## [TASK TO COMPLETE]
Find the line with "This screenshot has width=875, height=567." and the line with "Tick the Edit" in the entries below; output exactly those two lines, every line between them, and no others.

## [ENTRIES PROVIDED]
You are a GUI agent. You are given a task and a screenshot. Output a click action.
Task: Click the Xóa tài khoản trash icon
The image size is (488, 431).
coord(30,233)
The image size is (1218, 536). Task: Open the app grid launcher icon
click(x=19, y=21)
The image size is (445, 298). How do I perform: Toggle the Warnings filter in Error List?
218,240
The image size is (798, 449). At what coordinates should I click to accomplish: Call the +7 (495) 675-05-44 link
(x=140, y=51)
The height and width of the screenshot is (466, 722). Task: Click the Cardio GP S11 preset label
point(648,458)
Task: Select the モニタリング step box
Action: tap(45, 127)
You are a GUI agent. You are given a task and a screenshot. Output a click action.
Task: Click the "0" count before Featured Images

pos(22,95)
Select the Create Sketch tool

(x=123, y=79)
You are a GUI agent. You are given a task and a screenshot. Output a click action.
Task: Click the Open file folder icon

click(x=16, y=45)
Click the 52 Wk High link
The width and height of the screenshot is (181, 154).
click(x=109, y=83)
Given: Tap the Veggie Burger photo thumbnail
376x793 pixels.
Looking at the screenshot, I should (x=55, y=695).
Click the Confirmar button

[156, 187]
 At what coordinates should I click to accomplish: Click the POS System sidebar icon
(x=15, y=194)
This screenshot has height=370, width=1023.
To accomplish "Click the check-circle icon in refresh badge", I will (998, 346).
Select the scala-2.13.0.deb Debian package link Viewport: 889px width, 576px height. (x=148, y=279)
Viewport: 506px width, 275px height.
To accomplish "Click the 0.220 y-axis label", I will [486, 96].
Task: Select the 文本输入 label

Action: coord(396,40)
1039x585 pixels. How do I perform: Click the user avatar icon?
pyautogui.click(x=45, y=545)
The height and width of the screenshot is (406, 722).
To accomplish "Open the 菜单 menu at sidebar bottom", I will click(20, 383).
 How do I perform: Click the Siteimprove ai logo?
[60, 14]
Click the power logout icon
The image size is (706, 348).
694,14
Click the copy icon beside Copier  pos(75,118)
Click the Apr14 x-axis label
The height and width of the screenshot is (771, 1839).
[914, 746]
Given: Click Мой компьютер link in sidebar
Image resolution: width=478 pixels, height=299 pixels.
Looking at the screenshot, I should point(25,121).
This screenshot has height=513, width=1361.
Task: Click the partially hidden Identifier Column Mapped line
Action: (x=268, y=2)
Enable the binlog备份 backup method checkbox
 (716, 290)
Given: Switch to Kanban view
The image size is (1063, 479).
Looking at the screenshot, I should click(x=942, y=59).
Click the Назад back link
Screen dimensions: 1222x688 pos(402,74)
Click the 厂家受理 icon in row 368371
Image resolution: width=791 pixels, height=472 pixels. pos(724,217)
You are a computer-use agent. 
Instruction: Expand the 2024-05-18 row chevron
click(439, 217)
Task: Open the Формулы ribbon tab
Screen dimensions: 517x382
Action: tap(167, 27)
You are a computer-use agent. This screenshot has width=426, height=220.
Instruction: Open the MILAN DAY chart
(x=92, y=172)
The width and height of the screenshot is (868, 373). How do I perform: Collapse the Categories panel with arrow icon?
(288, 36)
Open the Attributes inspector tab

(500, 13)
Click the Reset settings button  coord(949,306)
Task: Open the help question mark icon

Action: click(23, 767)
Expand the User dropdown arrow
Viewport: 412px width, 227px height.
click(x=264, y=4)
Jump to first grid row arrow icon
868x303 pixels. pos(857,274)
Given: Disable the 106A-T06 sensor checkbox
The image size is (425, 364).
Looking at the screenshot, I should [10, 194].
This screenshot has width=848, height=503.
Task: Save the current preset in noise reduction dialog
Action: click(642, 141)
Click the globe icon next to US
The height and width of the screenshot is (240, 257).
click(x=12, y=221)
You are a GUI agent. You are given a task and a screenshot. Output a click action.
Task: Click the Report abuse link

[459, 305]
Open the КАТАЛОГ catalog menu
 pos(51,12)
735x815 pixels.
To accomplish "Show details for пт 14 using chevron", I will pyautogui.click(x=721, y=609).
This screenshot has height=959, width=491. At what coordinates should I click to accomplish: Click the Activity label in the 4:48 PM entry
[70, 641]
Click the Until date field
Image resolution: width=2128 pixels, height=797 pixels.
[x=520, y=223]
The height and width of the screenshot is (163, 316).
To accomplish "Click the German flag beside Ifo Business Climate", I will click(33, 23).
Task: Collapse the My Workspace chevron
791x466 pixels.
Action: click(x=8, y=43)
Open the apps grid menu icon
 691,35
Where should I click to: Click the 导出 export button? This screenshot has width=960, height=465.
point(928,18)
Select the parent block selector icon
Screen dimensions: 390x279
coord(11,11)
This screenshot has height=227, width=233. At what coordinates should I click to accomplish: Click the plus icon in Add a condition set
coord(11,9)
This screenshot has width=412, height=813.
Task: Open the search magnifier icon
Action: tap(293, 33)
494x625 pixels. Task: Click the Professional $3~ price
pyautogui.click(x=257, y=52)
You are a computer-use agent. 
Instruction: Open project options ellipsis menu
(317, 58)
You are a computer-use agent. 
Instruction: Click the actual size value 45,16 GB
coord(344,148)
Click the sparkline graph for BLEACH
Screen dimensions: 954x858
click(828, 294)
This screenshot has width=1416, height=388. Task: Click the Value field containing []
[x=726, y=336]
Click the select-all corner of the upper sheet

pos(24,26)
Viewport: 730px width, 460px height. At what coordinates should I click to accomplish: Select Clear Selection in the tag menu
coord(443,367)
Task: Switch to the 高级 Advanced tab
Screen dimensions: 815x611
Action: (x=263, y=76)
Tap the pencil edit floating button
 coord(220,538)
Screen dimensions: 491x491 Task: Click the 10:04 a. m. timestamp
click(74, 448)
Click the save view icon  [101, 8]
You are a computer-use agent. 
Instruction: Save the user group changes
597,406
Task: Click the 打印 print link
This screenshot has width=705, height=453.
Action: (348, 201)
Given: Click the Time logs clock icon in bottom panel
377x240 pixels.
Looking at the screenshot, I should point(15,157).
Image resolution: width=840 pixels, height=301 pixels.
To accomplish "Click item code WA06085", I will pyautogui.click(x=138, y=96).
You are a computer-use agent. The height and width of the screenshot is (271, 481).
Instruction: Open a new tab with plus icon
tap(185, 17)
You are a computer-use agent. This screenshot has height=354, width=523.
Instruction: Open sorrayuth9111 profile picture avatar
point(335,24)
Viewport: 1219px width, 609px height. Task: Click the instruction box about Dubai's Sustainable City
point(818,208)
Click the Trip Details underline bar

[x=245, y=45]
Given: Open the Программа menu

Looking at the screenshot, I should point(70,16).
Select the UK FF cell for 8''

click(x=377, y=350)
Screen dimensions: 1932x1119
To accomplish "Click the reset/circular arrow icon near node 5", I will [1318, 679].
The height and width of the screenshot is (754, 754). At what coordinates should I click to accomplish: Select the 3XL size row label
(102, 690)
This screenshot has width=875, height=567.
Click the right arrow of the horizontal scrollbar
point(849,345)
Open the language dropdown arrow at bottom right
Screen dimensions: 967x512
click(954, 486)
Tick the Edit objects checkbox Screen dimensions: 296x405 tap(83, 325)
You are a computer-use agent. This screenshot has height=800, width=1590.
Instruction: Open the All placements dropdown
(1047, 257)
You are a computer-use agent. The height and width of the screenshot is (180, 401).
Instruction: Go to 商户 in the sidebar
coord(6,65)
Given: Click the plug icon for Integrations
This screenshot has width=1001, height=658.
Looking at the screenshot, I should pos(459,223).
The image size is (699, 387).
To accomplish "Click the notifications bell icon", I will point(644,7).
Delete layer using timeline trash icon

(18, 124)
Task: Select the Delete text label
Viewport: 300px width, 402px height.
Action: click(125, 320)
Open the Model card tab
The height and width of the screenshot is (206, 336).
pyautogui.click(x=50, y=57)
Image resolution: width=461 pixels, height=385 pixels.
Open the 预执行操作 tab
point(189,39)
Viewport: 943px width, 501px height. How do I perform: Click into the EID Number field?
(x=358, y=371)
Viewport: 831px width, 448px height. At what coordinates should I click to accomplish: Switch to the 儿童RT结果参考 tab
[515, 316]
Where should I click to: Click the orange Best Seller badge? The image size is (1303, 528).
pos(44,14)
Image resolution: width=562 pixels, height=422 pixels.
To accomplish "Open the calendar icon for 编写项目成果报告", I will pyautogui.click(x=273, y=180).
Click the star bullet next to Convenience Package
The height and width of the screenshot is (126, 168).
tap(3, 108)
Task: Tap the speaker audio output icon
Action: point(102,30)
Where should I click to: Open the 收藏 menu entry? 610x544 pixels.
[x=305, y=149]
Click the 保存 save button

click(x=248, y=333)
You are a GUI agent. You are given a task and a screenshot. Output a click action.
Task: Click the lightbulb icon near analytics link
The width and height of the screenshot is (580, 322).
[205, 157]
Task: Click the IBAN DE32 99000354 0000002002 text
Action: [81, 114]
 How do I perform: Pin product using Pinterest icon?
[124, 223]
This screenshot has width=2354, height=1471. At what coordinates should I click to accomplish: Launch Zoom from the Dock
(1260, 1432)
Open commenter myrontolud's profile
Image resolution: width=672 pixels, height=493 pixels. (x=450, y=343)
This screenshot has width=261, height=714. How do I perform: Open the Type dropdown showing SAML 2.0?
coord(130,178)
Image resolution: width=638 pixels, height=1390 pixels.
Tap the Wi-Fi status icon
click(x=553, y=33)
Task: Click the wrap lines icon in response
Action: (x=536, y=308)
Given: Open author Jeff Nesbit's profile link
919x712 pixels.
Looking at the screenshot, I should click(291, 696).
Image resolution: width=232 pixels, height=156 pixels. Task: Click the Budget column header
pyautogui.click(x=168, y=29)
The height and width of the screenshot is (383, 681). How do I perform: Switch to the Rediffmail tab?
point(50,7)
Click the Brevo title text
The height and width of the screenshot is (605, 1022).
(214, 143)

## [SOLUTION FOR THIS EXERCISE]
This screenshot has width=875, height=567.
Click the right arrow of the horizontal scrollbar
point(849,345)
Open the language dropdown arrow at bottom right
Screen dimensions: 967x512
click(954, 486)
Tick the Edit objects checkbox Screen dimensions: 296x405 tap(83, 325)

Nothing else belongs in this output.